Monday-back-to-the-grind briefs:
  • New York state writers, there are only 10 days left to get in your applications for a summer 2009 residency at the Saltonstall Foundation. I had a month there last summer working on my new novel, and I can vouch for it: the place is heavenly. Don't think you've got a chance in hell at being chosen? Neither did I. Don't have an MFA, or connections, or fancy publication credits? Neither do I. But I got in. Maybe you will too. Give it a shot!

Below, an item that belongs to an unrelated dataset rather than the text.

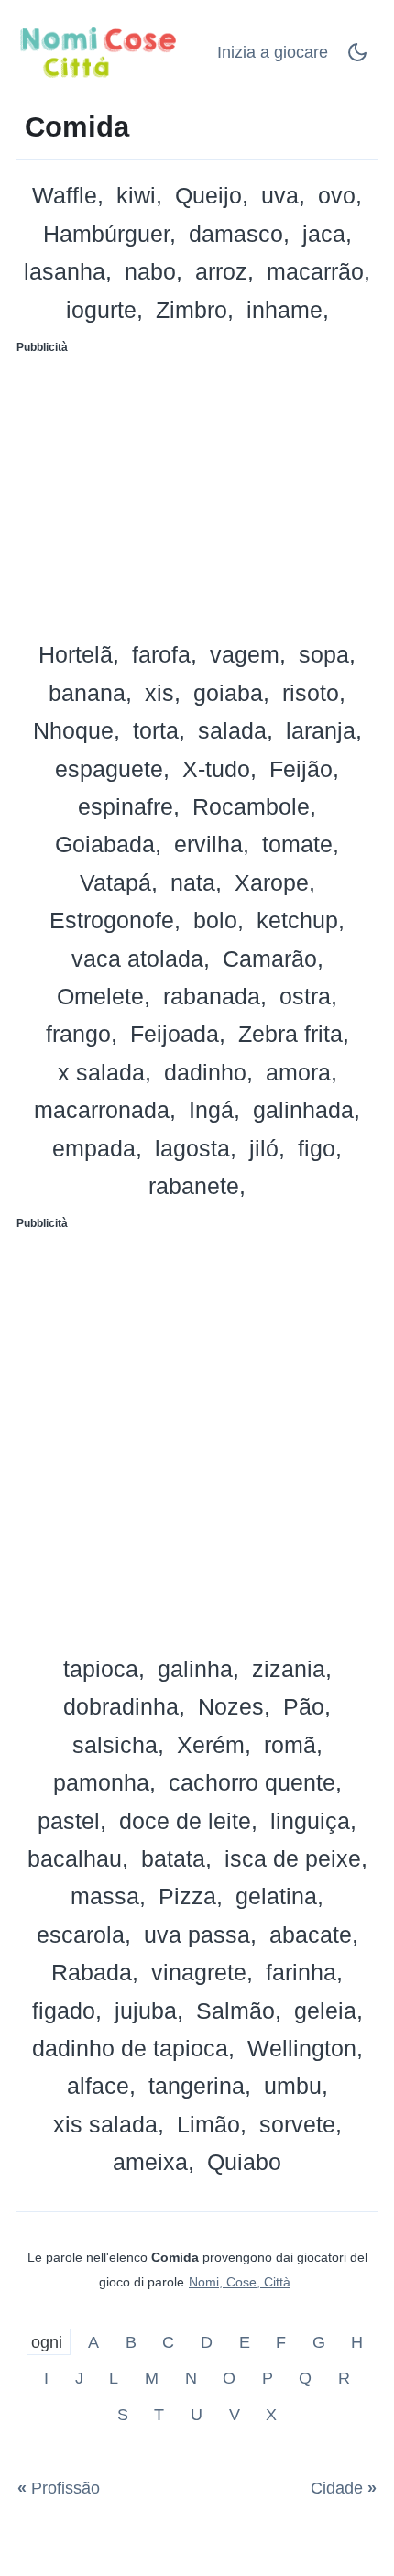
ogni (49, 2341)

  • Second thoughts on cell phone novels. At first I felt kind of foolish for having speculated recently on the potential literary value of this new genre, which is currently riding a wave of popularity, especially among young women, in Japan. Then I got to thinking about the question of form, and how it doesn't interest me much at all. Content is the issue. As a reader my quest is always for books that reflect or illuminate one or another aspect of the class struggle, which, contrary to what the literary establishment would tell you, is a capacious approach since the class struggle encompasses all the world and all its peoples, every life and every aspect of life. It seems to me that there must be myriad ways of doing this with words, including forms not yet even imagined. So back to cell phones: they may be currently used in service of vapid and unoriginal romance tales, but might someone write something else on them? What about a worker on strike? Could she be moved while on picket duty to cook up a story that conveys the heat and heart of a fight for wages and benefits? What about a worker on the job, using break time to tap in imaginings inspired by days spent pushing hospital gurneys or typing legal briefs or tagging pigs for slaughter? There are so many obstacles to prevent workers from creating literature. Is it impossible that new technology, yes, even cell phones, might end up providing a way forward?
  • Tony Christini has posted some new thoughts about what he calls liberatory literature over at A Practical Policy. For a much more learned take on this than you'll ever get from the likes of me, check it out. Here's an excerpt:
Overt liberatory revolutionary fiction is so anathema to the lit establishment that it is filtered very much out, de facto censored. This is no game of who is more progressive than whom - it is an institutional and normative analysis of what is tolerated and encouraged by the establishment, and what is not. It is no game that so much of the lit establishment in the US virtually writes central, great liberatory novelist Victor Hugo out of history, particularly in lieu of Flaubert (a prominent MFA, political, and formalist establishment favorite), though it’s pretty close to farce and sheer ignorance and worse.